Cash Flow is Key Driver for Supplier Initiatives Fortune 500 Firms

Aravo Announces New Solution for Procurement Professionals to Eliminate Payment Errors, Reduce Off-Contract Spend, and Increase Corporate Cash on Hand

San Francisco, CA, April 27, 2010 – Aravo, the leading provider of on-demand Supplier Information Management (SIM) software and services, today announced the results of their recent research into the most popular supplier initiatives launched by Fortune 500 companies for 2010. The research found that the top three supplier initiatives year-to-date are (1) increasing electronic funds transfer (EFT) enablement; (2) eProcurement enablement; and (3) supplier risk assessments.

The primary driver behind the top supplier initiatives is to increase corporate cash on hand. According to Aravo’s analysis, more than 80% of supplier initiatives launched in the last quarter across the Aravo community of more than 1.5 million buyers and suppliers, focused on increasing cash flow. This analysis differed from a similar study conducted in 2009 in which supplier risk assessment topped the list.

To help companies optimize cash flow, Aravo also announced today the availability of Aravo SIM for AP Enablement. Fortune 500 companies miss out on billions in savings each year by simply not taking advantage of supplier incentives and discounts tied to early payment of invoices. Aravo’s AP Enablement solution allows procurement teams to realize these savings opportunities by ensuring that accurate contract information, payment terms, and remit-to addresses exist in enterprise AP systems. This, in turn, not only increases cash on hand, but also prevents supply disruptions due to missed supplier payments.

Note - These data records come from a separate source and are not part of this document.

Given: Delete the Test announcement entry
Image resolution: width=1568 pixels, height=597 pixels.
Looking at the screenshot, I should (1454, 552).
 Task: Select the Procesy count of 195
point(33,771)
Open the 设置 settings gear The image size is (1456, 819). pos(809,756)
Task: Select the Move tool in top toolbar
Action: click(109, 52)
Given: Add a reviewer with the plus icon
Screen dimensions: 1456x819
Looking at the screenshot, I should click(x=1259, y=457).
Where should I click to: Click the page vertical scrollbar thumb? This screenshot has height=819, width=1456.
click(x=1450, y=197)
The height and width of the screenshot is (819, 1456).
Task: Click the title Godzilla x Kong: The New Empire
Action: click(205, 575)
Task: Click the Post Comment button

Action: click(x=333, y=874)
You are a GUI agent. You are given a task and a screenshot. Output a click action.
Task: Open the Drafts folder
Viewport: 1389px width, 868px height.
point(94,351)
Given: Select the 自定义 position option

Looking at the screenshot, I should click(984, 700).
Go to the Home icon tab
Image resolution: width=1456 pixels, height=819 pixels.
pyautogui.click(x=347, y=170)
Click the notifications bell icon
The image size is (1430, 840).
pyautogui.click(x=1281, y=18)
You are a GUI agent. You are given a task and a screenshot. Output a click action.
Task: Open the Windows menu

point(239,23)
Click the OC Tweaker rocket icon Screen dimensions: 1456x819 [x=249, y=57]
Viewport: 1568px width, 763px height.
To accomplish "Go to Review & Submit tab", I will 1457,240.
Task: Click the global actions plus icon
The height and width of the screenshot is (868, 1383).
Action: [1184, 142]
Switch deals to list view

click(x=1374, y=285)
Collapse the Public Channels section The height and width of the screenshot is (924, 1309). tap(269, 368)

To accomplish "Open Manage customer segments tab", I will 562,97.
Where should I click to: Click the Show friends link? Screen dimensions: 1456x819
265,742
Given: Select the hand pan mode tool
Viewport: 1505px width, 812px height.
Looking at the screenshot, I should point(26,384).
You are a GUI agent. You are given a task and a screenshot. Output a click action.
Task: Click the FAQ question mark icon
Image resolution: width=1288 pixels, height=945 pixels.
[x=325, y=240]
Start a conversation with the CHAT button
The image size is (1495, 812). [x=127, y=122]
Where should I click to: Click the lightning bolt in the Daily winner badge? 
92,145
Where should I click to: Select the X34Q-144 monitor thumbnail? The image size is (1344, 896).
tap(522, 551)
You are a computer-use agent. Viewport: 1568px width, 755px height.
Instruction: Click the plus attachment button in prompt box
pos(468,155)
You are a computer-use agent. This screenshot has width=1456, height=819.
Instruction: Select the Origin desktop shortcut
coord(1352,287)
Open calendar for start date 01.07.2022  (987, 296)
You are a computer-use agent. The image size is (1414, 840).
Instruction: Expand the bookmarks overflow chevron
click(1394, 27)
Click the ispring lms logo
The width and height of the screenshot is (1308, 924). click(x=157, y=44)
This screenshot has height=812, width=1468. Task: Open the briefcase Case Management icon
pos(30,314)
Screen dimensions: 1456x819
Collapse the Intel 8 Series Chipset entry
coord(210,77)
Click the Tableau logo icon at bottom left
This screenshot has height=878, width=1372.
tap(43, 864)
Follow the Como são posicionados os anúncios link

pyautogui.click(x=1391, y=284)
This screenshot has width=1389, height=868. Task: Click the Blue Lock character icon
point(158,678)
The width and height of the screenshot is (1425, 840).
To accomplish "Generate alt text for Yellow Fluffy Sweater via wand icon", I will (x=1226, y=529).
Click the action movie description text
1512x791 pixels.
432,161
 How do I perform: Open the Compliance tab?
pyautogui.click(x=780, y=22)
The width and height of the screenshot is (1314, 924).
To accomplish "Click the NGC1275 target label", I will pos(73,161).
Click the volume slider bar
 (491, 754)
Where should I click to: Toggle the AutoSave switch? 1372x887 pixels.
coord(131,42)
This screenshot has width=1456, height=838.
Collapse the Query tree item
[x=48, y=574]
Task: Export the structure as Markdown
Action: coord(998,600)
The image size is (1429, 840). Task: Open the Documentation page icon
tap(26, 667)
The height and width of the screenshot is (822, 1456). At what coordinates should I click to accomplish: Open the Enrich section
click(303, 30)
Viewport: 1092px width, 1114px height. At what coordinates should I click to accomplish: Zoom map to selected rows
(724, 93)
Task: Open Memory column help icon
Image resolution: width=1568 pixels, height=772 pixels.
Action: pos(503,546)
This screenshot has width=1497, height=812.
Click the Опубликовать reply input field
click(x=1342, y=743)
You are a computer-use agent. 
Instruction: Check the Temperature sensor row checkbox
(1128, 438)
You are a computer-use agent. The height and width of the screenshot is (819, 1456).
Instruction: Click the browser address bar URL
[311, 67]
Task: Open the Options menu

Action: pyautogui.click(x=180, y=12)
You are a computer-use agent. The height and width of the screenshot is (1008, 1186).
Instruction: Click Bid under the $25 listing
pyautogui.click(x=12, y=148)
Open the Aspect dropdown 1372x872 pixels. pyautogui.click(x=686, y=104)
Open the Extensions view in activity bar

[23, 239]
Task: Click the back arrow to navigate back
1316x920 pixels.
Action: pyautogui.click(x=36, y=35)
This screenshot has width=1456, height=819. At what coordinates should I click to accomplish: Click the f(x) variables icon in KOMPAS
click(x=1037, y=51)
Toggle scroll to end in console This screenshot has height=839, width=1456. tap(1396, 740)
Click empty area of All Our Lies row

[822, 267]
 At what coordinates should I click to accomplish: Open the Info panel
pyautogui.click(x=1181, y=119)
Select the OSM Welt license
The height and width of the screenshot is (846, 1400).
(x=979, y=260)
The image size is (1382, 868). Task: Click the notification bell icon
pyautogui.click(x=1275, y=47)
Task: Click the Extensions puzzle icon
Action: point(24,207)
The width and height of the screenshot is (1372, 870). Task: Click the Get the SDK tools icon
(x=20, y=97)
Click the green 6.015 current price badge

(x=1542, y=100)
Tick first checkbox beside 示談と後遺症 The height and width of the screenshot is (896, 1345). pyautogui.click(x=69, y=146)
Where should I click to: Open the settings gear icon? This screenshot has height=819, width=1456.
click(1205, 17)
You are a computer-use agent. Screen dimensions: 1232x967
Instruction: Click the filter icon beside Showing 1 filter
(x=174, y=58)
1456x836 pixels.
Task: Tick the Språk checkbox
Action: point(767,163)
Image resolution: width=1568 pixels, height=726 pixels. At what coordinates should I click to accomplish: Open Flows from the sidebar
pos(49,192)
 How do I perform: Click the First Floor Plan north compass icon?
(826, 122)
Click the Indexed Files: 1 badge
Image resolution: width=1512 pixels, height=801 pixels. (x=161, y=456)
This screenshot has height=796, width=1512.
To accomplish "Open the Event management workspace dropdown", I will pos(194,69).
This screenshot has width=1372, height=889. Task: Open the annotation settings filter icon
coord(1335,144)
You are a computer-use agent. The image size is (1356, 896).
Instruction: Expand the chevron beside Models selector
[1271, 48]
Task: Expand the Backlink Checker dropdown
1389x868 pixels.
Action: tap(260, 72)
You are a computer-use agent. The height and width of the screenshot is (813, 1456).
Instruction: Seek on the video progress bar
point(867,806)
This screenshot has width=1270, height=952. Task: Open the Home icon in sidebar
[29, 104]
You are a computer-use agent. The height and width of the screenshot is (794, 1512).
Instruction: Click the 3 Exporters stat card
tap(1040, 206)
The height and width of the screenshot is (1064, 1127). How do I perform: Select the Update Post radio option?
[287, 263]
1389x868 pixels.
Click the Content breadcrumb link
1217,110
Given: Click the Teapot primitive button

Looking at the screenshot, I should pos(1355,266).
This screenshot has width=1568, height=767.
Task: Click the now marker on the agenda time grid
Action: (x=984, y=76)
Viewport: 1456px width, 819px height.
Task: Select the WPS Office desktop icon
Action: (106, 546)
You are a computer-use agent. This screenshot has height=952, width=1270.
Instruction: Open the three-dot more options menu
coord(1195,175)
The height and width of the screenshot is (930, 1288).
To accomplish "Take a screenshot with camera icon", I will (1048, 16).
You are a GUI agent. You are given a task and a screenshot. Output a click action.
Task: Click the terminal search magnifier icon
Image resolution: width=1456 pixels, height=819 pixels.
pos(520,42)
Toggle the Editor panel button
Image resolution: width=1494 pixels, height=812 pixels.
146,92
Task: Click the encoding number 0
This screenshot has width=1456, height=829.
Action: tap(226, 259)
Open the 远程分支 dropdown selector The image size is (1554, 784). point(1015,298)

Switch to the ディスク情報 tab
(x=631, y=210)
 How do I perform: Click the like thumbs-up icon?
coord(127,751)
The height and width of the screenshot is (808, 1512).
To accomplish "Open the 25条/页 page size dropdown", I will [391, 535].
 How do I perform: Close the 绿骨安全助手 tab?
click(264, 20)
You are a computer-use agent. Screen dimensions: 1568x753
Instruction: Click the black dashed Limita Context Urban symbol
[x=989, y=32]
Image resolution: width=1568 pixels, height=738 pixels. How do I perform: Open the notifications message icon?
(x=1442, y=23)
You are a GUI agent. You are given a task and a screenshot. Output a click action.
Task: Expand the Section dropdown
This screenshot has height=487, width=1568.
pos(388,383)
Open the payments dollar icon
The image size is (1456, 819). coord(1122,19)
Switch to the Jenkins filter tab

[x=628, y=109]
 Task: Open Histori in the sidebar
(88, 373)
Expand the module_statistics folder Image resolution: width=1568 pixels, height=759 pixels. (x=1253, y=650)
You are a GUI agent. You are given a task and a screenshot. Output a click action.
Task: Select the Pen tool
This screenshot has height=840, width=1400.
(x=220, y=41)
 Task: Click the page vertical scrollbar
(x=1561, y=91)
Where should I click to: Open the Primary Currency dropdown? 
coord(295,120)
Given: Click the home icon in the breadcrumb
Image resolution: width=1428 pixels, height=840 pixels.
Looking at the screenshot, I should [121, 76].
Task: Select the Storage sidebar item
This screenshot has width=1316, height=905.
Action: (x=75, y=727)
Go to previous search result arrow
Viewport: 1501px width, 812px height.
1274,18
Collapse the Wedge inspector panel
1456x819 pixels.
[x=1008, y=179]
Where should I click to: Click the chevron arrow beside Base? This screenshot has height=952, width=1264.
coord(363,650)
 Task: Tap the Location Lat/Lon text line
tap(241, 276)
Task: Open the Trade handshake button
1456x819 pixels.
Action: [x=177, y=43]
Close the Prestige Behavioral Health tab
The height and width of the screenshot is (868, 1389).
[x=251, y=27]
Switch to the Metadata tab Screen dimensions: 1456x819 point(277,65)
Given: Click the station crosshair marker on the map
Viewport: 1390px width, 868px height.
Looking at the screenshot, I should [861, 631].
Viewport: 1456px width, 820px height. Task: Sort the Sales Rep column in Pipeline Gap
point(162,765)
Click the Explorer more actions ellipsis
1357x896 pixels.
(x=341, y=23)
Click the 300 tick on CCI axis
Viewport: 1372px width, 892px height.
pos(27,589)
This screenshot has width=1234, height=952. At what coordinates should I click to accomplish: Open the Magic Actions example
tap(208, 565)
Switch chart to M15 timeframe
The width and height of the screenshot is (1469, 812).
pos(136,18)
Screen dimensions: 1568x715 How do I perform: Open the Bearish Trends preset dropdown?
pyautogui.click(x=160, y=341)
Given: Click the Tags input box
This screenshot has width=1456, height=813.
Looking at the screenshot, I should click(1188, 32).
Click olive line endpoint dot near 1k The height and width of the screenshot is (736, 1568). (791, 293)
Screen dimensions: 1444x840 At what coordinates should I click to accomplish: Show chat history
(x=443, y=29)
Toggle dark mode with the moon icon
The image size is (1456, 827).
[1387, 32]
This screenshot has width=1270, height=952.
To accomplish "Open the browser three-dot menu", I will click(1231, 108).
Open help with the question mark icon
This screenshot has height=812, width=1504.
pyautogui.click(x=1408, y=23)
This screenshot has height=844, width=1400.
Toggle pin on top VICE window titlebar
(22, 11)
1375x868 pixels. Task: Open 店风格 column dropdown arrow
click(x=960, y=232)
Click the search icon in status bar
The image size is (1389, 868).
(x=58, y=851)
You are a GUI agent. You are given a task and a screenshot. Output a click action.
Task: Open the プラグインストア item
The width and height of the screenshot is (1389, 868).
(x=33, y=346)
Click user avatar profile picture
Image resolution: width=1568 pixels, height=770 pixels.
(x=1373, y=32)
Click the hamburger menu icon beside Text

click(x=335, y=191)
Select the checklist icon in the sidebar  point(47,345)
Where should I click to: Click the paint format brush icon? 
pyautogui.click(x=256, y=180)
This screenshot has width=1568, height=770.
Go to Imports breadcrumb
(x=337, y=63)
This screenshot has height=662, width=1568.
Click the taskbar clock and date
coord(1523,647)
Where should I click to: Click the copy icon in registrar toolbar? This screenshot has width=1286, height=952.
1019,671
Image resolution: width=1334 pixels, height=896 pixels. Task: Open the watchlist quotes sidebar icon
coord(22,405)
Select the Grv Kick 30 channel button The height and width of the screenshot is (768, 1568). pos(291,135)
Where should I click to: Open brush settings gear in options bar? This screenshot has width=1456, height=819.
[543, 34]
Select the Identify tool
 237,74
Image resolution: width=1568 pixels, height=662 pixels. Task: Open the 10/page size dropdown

Aravo’s supplier initiative research was conducted between January 1 and March 31, 2010, and included analysis of an average of over 250,000 supplier interactions triggered each day across the Aravo community. Supplier interactions include workflows, data metrics and analytics that monitor, measure, and evaluate supplier performance. Interactions were evaluated across a wide range of industries, including financial services, healthcare, consumer packaged goods, pharmaceutical, aerospace, defense, energy, and retail. The findings support recent research by REL, a division of the Hackett Group, which found that the 1000 largest public companies in the U.S. could increase cash flow by an additional $709 billion by improving operational efficiencies across their supply chains through improved inventory management, on-time receivables/payment initiatives, and improved accounts payable management.

“The bold headlines may be gone, but most companies remain deeply concerned about cash practices. REL’s research found that 94% of survey respondents consider cash flow optimization to be important or very important, with multiple initiatives underway to improve a least one of the four most important cash-management areas: accounts receivable, accounts payable, spend management and inventory optimization,” said REL President Mark Tennant.

Aravo’s SIM for AP Enablement gives AP and procurement teams up-to-date and accurate payment terms, remit-to addresses, and banking account information when making payments to suppliers. This is achieved by synchronizing and continually updating supplier data between the vendor master or procurement system and the accounts payable system. The solution is delivered as a Software-as–a- Service (SaaS) application so customers need not worry about burdening their IT department with another enterprise application. The service is available now for $80,000 per year for a minimum two year commitment, and includes implementation, support and training.

“Aravo will be rolling out enhanced AP enablement solutions to a range of clients over the next few months, and we are seeing a clear focus on cash flow optimization across multiple industries,” said Tim Albinson, Aravo CEO. “Our customers tell us that an average of 20% of supplier spend is off-contract. The resulting economic losses are significant with many suppliers over-paid for off-contract transactions. Conversely, many reliable, on-contract suppliers aren’t getting paid because AP systems contain inaccurate, outdated information. By integrating AP systems with the Aravo SIM platform, companies can address both of these costly issues while improving their cash position and minimizing needless supplier disruptions.”

Aravo SIM for AP Enablement eliminates payment errors and ensures procurement teams spend on-contract by providing synchronized and continually updated supplier data between the AP system and vendor master or procurement system. Key features include:

  • Continual supplier information updates
  • Supplier information validation from trusted third party sources
  • Approval of supplier information before entering into AP system
  • Synchronization between AP and other systems that maintain supplier data.

About Aravo

The world’s best-run businesses utilize Aravo’s Cloud-based Supplier Lifecycle Management solutions and Supplier Risk Services to find and manage trading partner relationships, reduce supply chain risk, ensure global regulatory compliance and lower the cost of managing suppliers by up to 72%. Aravo launched the market’s first SIM/SLM solution in 2004 and has been the leading innovator in the space ever since. Customers such as General Electric, Accenture, and Boston University rely on Aravo to manage information and processes for over 2 million global suppliers. Aravo is based in San Francisco, with offices in Chicago, Dallas, New York, Portland, Monterrey, Mexico and Ahmedabad, India, and is backed by over $50 million in investment from Cisco Systems, Big Sky Partners, and others.